Libéré des contraintes de la création d’entreprise, vous pouvez tester la viabilité de votre activité avant de vous lancer véritablement. « Le portage salarial permet d’éviter un éventuel dépôt de bilan dans le cas où la création d’activité ne fonctionne pas », estime Laurent de Rauglaudre. Après un an et demi de portage, il a finalement créé sa propre entreprise de conseil en management, début 2005, sans pour autant quitter son statut de porté.
« Je maintiens le portage pour une partie de mes activités, soit un salaire minimum de 2.000 euros par trimestre, ce qui me permet d’enregistrer un trimestre de retraite, chose impossible lorsque l’on démarre son entreprise et que l’on bénéficie de l’ACCRE (exonération des charges sociales des créateurs d’entreprises dans la première année de l’entreprise). »
Le consultant restera sous contrat de portage jusqu’à ce que son entreprise passe le cap difficile de la première année.

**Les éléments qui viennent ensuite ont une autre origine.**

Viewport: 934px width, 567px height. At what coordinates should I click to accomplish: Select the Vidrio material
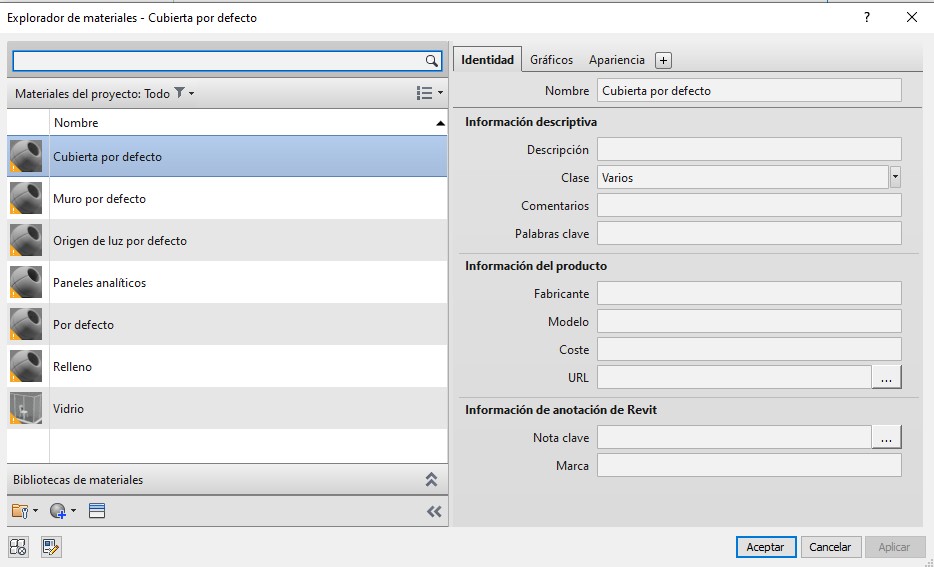tap(69, 409)
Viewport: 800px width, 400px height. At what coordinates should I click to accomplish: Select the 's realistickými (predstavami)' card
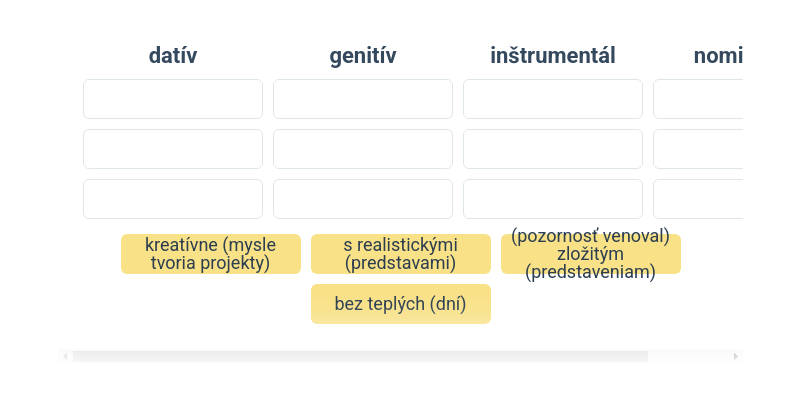401,254
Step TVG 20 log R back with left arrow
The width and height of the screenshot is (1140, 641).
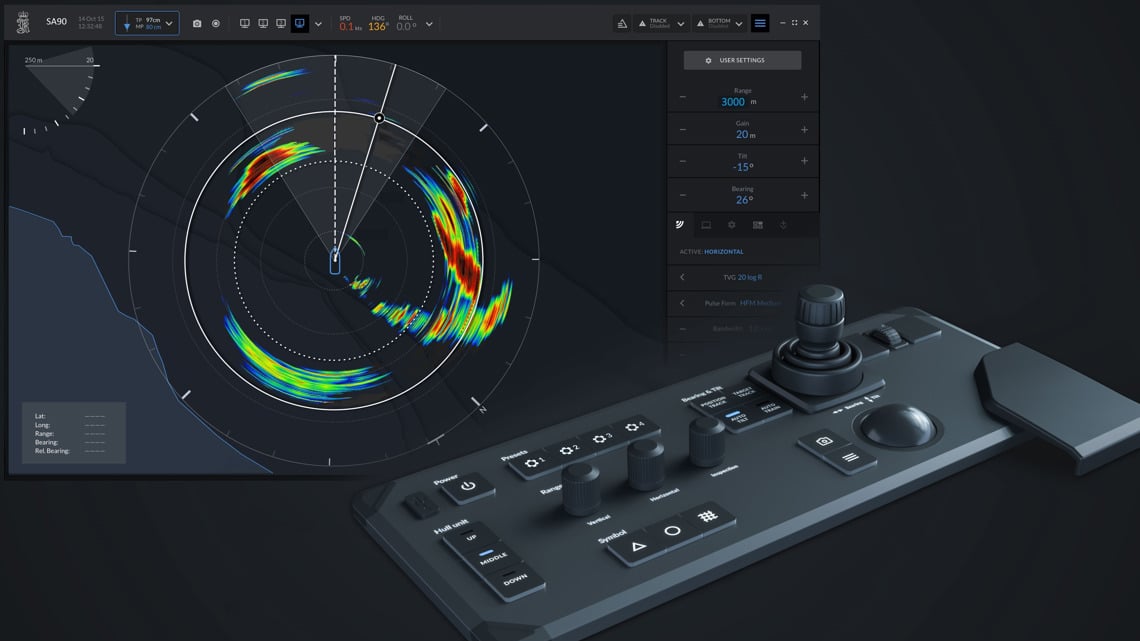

Pour d’autres encore, le portage est un passage obligé pour convaincre banquiers et clients. Marie-Claude Gérard a dû passer par une société de portage avant de créer son entreprise, Nexialis consultants.
« Les banques et les services achats et financiers des entreprises clientes se méfient. Ils demandent de présenter trois ans de bilans. La société de portage m’a permis d’utiliser son historique, son nom et d’envoyer les factures que je lui préparais. »
Au bout de six mois de portage, elle a pu fonder sa société.
Néanmoins, la formule ne séduit pas les plus férus de liberté. Philippe Gential, 48 ans, a lancé PGCD, une société de coaching, pour à la fois changer de métier et devenir le seul responsable de son avenir professionnel.
« Le portage ne m’a pas semblé susceptible de m’apporter une aide pertinente, explique-t-il. Je suis formé en gestion et possède une grosse expérience commerciale. Ainsi, mon autonomie et ma responsabilité sont pleines et entières. »
Le portage salarial engage une relation tripartite entre le porté, le porteur et le client. Dans cette relation, c’est le porté qui encours le moins de risques. « Le porté a un statut protégé comme l’est celui du CDD », compare Isabelle Mathieu, avocate et associée chez Daem partners.
Le risque le plus important et le plus courant est le délit de marchandage et de prêt de main d’œuvre, lorsque un lien de subordination s’instaure entre client et porté.
« Cela intervient dès que la société cliente impose des horaires ou envoie un e-mail de sanction ou d’instruction », précise l’avocate.
Mais la limite est floue si l’on tient compte du droit de regard nécessaire du client. « C’est pourquoi le portage s’adresse exclusivement à des cadres pour des missions intellectuelles, hors exécution. »
La plupart des abus viennent des sociétés de portage. Certaines n’hésitent pas à accepter n’importe quelle mission, car elles touchent une marge équivalent à 50 % des missions facturée. Or, si la mission est requalifiée avec un lien de subordination, société de portage et client peuvent être mis en cause tout les deux. « Le porté peut alors prétendre être salarié de l’entreprise cliente », souligne Isabelle Mathieu.
Le client peut être amené à supporter solidairement les charges et à être qualifier en tant que co-employeur. Enfin, pour s’assurer de la déontologie de la société de portage, une seule référence pour l’instant : le SNEPS, Syndicat national des entreprises de portage salarial.